De 3,5 à 2,1 millions, soit de 24 à 14% : le nombre de femmes au foyer a fortement diminué en France en 20 ans. C’est ce que montre la dernière analyse de l’INSEE publiée vendredi 30 août.
Mais les raisons de cette situation ont changé : personnelles autrefois, elles tiennent aujourd’hui aux contraintes économiques. Tandis que le temps partiel reste fort chez les femmes actives. Il a même augmenté ces dernières années chez les plus jeunes.
Selon l’institut statistique, « en France, en 2011, 15 millions de femmes sont âgées de 20 à 59 ans et ne sont plus étudiantes. Parmi elles, 2,1 millions, soit 14 %, sont des ’femmes au foyer’ : elles vivent en couple et sont inactives (au sens du Bureau international du travail), c’est-à-dire qu’elles ne travaillent pas et ne sont pas au chômage. Vingt ans plus tôt, elles étaient 3,5 millions, soit 24 % des femmes âgées de 20 à 59 ans non étudiantes. »

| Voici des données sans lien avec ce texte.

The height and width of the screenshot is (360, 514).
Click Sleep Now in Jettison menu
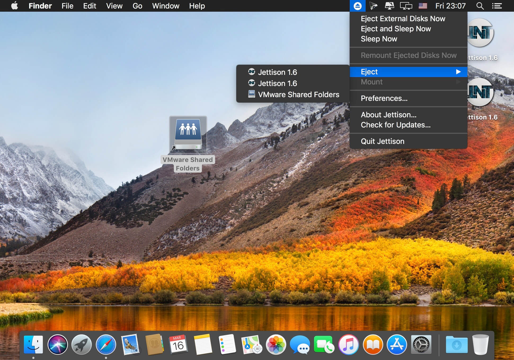(x=380, y=38)
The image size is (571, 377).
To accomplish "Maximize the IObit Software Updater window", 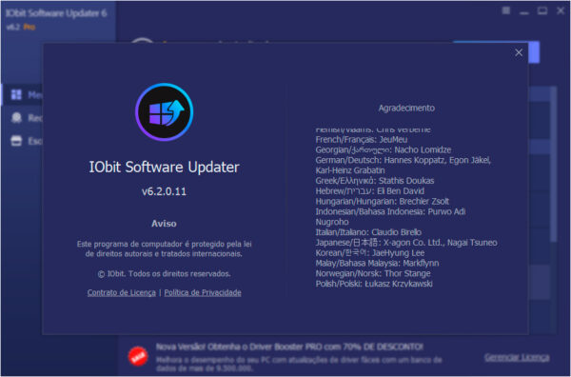I will pos(542,10).
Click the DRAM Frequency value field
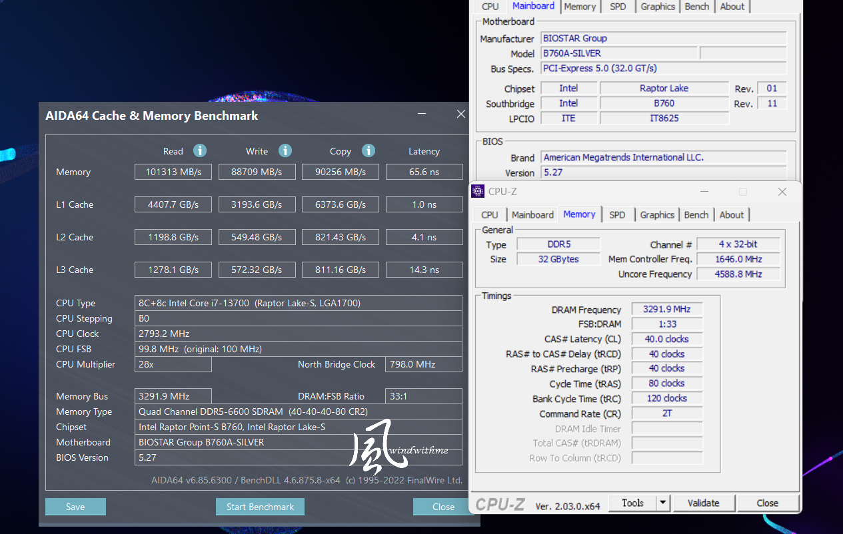This screenshot has height=534, width=843. coord(666,308)
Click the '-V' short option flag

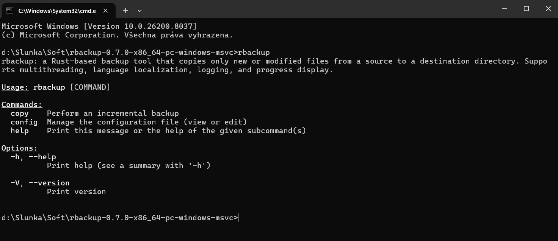pyautogui.click(x=15, y=183)
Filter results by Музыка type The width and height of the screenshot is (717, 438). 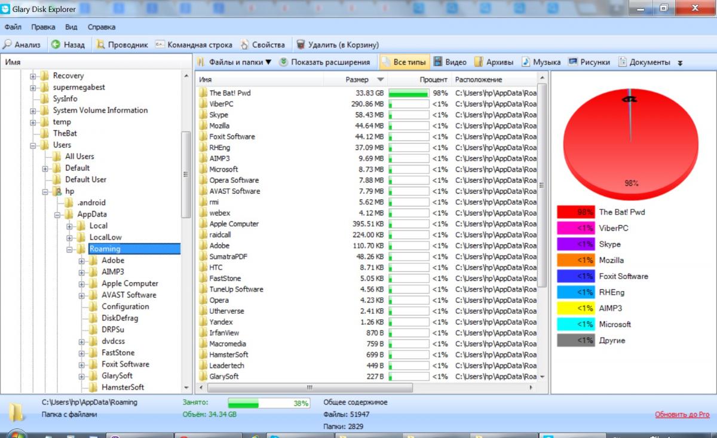(541, 62)
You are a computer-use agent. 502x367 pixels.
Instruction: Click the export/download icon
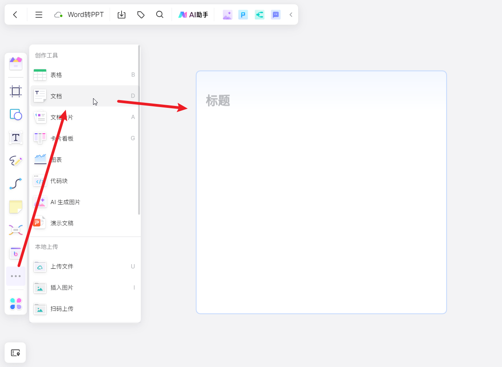[x=122, y=15]
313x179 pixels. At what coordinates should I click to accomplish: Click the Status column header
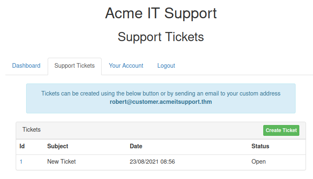pyautogui.click(x=260, y=146)
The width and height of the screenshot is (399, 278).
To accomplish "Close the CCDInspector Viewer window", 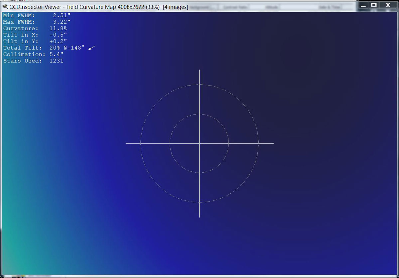I will pos(388,5).
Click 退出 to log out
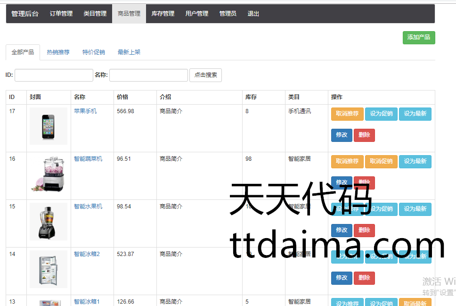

Deux raisons à cette profonde évolution :
- D’une part, la progression de l’activité féminine. 82 % des femmes concernées étaient actives en 2011, contre 73 % vingt ans plus tôt.

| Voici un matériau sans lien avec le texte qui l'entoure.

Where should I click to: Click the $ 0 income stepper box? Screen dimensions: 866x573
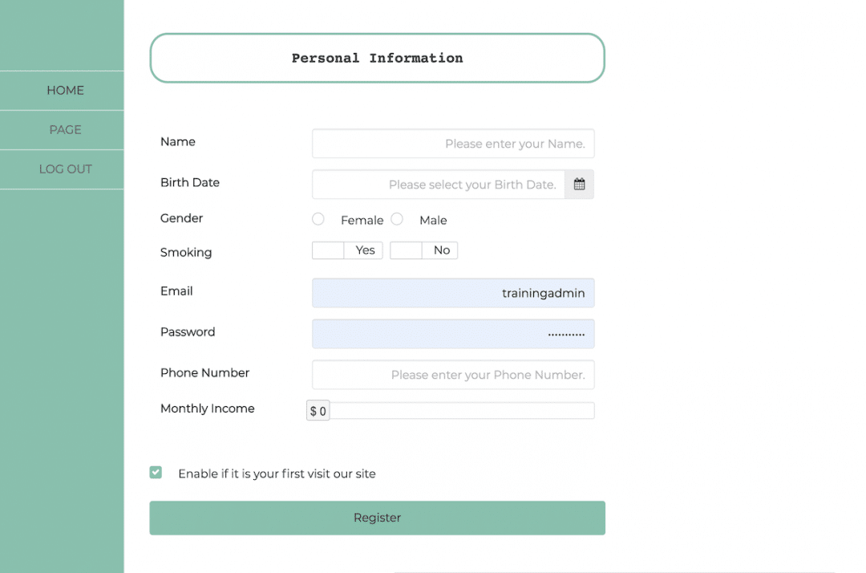[318, 410]
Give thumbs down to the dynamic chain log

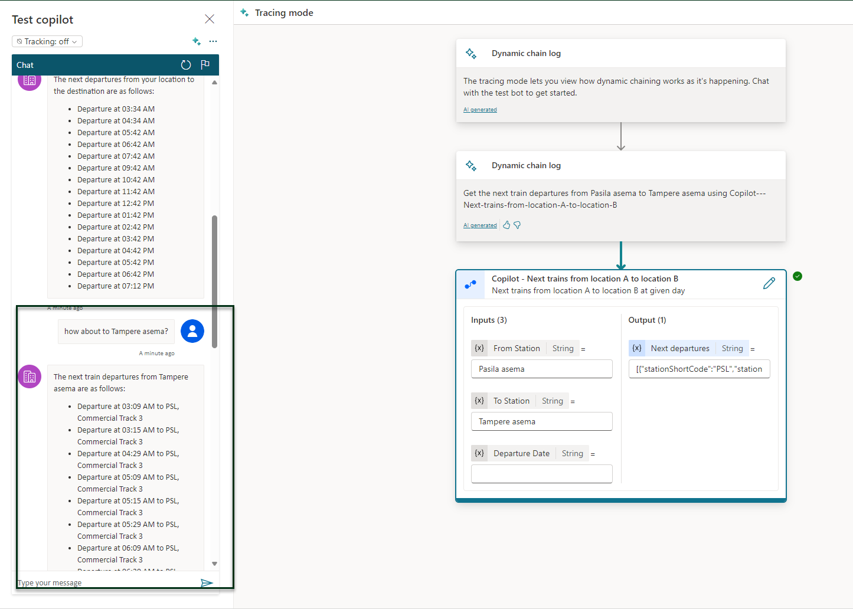[517, 225]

- D’autre part, il y a davantage de célibataires : elles étaient 70% à vivre en couple en 2011, soit 7 points de moins qu’en 1991.
Contraintes économiques
La présence d’un enfant apparaît avoir de moins en moins d’influence. 43% des femmes au foyer n’ont pas d’enfant, contre 45% des actives. « Les femmes au foyer n’en sont pas moins beaucoup plus souvent mères de famille nombreuse » : 18 % d’entre elles ont au moins trois enfants, contre 8 % des femmes en couple actives. Mais globalement, les interruptions d’activité dues à une naissance sont aujourd’hui plus temporaires.
C’est la situation économique qui influe désormais prioritairement.